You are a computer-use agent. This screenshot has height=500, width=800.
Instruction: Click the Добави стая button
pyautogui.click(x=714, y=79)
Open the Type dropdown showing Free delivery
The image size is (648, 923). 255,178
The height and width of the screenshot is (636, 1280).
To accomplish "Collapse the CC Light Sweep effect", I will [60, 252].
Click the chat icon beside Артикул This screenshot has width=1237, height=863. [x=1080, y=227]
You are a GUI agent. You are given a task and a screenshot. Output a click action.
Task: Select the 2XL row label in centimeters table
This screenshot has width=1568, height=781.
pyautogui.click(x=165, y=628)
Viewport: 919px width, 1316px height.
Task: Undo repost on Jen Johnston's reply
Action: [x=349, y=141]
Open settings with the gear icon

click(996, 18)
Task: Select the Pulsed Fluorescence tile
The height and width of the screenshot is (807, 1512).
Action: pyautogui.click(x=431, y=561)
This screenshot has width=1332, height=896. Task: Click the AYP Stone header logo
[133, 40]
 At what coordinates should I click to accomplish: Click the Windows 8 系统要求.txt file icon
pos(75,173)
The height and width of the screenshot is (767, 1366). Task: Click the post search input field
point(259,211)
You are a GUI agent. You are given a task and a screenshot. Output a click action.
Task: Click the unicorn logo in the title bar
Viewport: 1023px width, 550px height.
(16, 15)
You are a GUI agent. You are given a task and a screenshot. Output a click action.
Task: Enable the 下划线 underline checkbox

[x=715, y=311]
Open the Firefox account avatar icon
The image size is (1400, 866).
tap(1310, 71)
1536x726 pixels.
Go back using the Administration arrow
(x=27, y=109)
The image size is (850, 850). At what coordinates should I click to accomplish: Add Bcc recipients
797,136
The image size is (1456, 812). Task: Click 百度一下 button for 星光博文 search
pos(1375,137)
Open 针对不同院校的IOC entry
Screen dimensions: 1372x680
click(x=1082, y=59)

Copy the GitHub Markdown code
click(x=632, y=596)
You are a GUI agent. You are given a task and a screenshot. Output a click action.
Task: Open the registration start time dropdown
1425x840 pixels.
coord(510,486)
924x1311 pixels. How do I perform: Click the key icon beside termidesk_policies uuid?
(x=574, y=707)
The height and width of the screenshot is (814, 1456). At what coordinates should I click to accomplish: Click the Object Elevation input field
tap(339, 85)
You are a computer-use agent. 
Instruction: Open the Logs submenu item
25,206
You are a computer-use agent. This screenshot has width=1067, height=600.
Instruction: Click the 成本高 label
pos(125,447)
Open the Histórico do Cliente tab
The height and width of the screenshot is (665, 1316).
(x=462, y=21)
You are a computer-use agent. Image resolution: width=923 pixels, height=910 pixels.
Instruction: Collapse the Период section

What to do:
Working through the data above, find every line holding "Collapse" and copy it.

Answer to this task:
To accomplish "Collapse the CC Light Sweep effect", I will [60, 252].
Instruction: Collapse the Период section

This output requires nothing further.